今回は、社名変更から長い年月が経った「セコム」と「ベネッセ」の商標出願データから見える各社の思惑を推察し、旧名称の商標の扱いについて弁理士の視点から考えてみたいと思います。

なお、本トピックの関連記事として、以下もご参照ください。
「Twitter」商標に不使用取消審判請求 ― リブランディング後の旧ブランド管理リスク

セコム流:合理的な防衛

まずは、1983年に「日本警備保障株式会社」から社名を変更したセコム株式会社のケースです。

商標出願・登録状況を眺めると、非常に効率的な整理の跡が見て取れます 。 かつて社名変更の前後には「セコム/ 日本警備保障」や「SECOM/日本警備保障」といった、新旧ブランドを併記した商標を複数保有していましたが、その多くは2000年代後半から2010年代にかけて「存続期間満了」により権利を抹消されています 。

特筆すべきは、社名変更から40年以上が経過した現在でも、旧社名の単体商標である「日本警備保障」(登録番号:第4268472号)が1件だけ、特に重要となる第42類(警備など)で維持されている点です 。

他の併記商標や古い登録が満了を迎える中で 、この1件を残しているのは、「日本警備保障」という名前を第三者に悪用されないための防壁としての役割を期待しているからではないでしょうか 。コストを最小限に抑えつつ、重要領域の防衛ラインだけは譲らない。
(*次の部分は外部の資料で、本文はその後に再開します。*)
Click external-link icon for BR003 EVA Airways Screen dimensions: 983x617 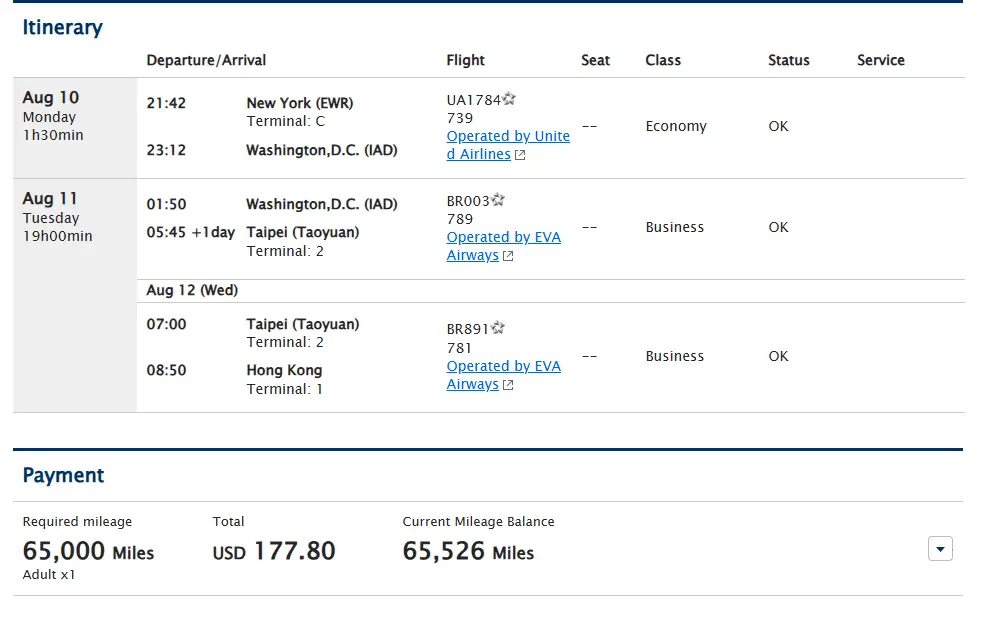point(508,256)
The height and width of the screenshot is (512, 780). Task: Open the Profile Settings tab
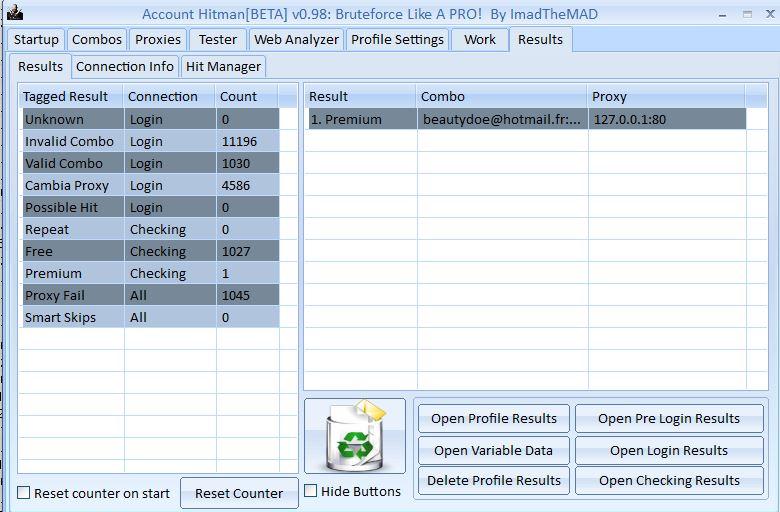(x=397, y=39)
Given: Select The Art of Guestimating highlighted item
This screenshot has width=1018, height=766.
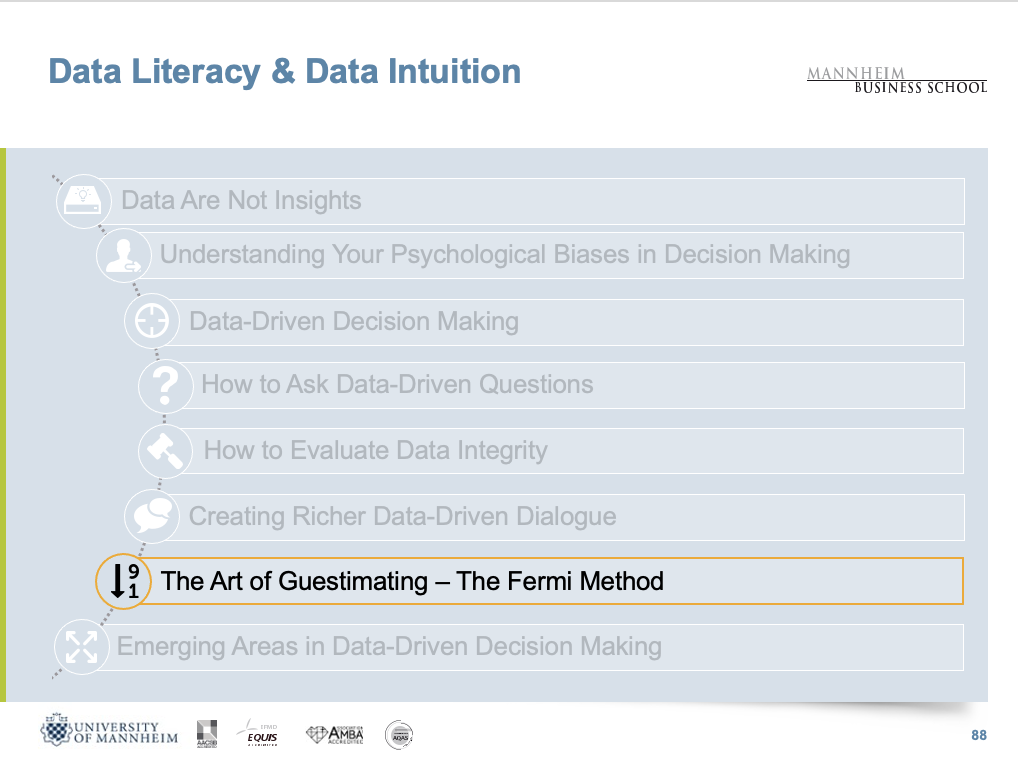Looking at the screenshot, I should [412, 581].
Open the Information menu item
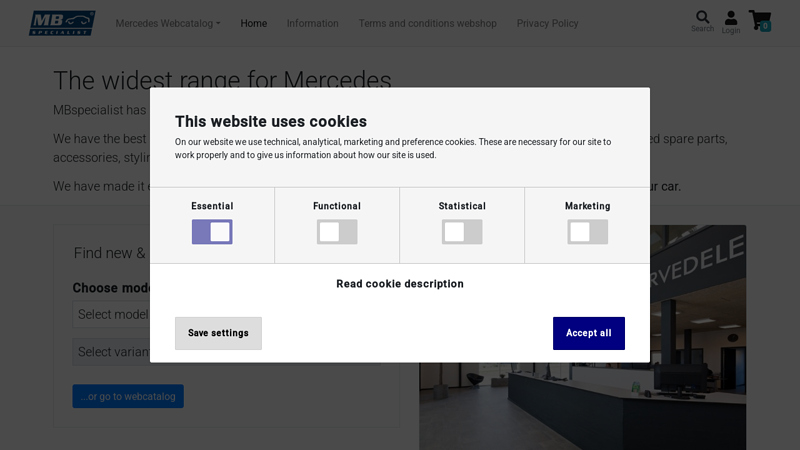The image size is (800, 450). pyautogui.click(x=313, y=23)
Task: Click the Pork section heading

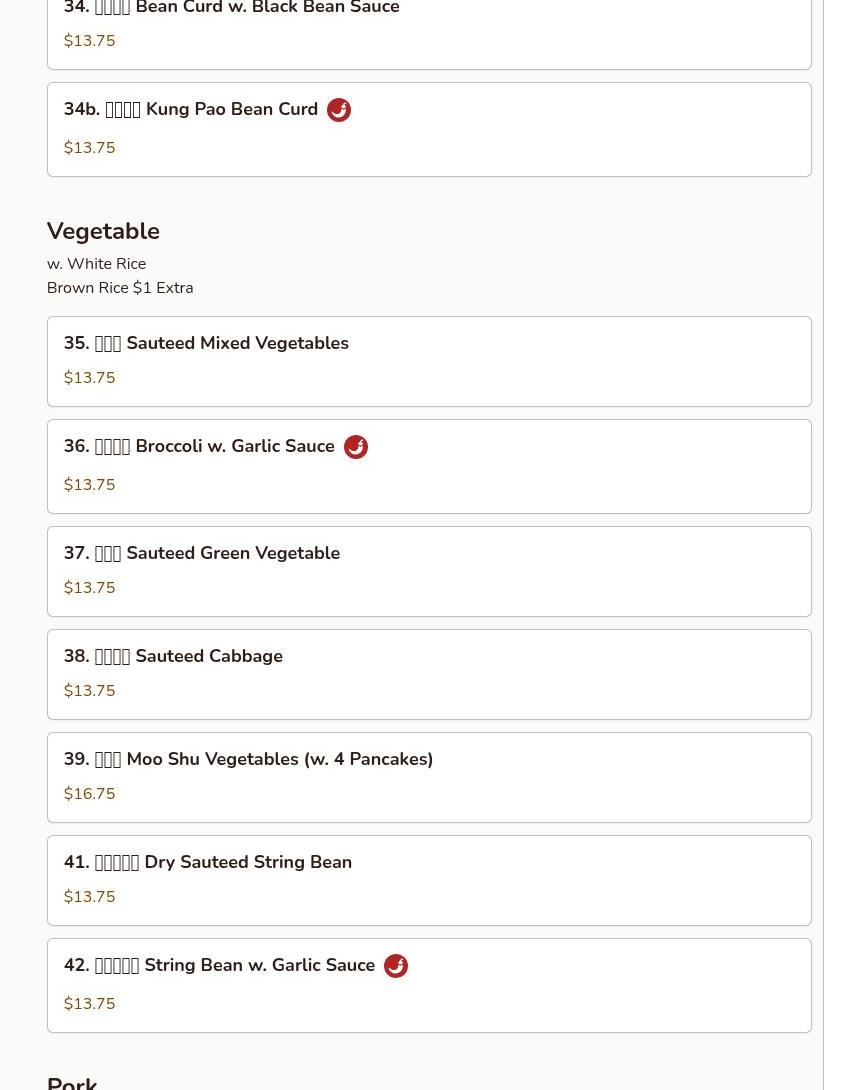Action: click(x=72, y=1082)
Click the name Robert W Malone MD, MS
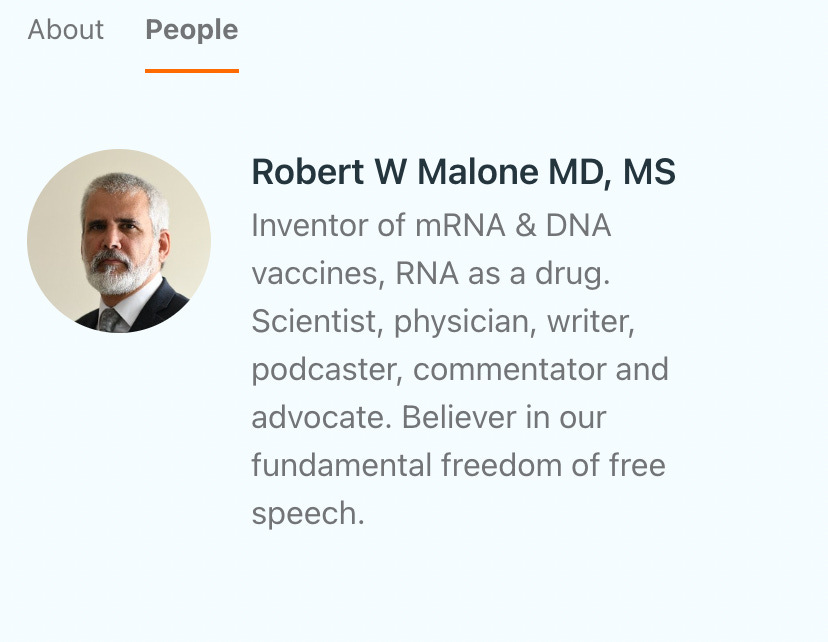The width and height of the screenshot is (828, 642). [463, 172]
非常にスマートで合理的な印象をもちました。

ベネッセ流:歴史と信頼を包み込む防衛

次に対照的なのが、1995年に「福武書店」から社名を変更した株式会社ベネッセホールディングスのケースです。
社名変更から30年以上が経過した現在(2026年3月時点)でも、第9類、16類、35類、36類、39類、41類、42類と、広い範囲で「福武書店」の商標を維持し続けています 。
「福武書店」というルーツを他人に踏み込ませないという、手厚い保護を感じます 。セコムが「集中防衛」なら、ベネッセは「全面展開の防衛」といえるでしょうか。

旧社名に付きまとう不使用リスク

長く旧社名を維持する場合、避けて通れないのが「不使用取消審判」のリスクです。3年以上使っていない商標は取り消される可能性がありますが、「福武書店」のように長期間維持する商標には不使用取消が起こされることもあり、対応が必要になった際に現状使っていない権利を一部手放さなければならないときもあることでしょう。

不使用取消審判を起こされ、仮に第三者がその商標を出願してきたとしても、有名な名称であったものであれば、他者の商標として周知である(商標法4条1項10号など)として、登録が認められない可能性も高いので、まだ保持したい商標である場合は、その間に再度出願するなどの対応も考えられますが、不使用を起こされた後の証拠収集から、再出願が認められるまでの間は商標担当にとって落ち着かない時間となります。

事業部門や広報と連携をとっていつでも現在の旧社名の使用状況がわかるような形にしておく、毎年の商標使用状況の棚卸時にチェックするなど、有事に素早い対応を取れる対策を取っておくことも必要かもしれません。

おわりに

今回は国内の旧社名の扱いに絞って考察しましたが、これが「海外商標の扱い」となると難易度はさらに跳ね上がります。

「集中防衛」も「全面展開の防衛」もどちらが良いというものではありません。どのように防衛していくのかは、旧社名が現在の会社イメージや事業に及ぼす影響を考慮し、また、費用対効果、展開国の情勢による対応など、様々な要素がからみあってくるものとなります。

ぺんてるが新社名に込めた「グローバルな展開」という目標を達成するためには、日本で旧名称を整理する一方で、進出先の国々で「昔の名前」が模倣品に使われないか、不使用対策は、といったさらに複雑な問題をどう扱うか検討する必要があります。国ごとに異なる商標の「定着度」や「商標制度」を考慮した、オーダーメイドの戦略が求めらます。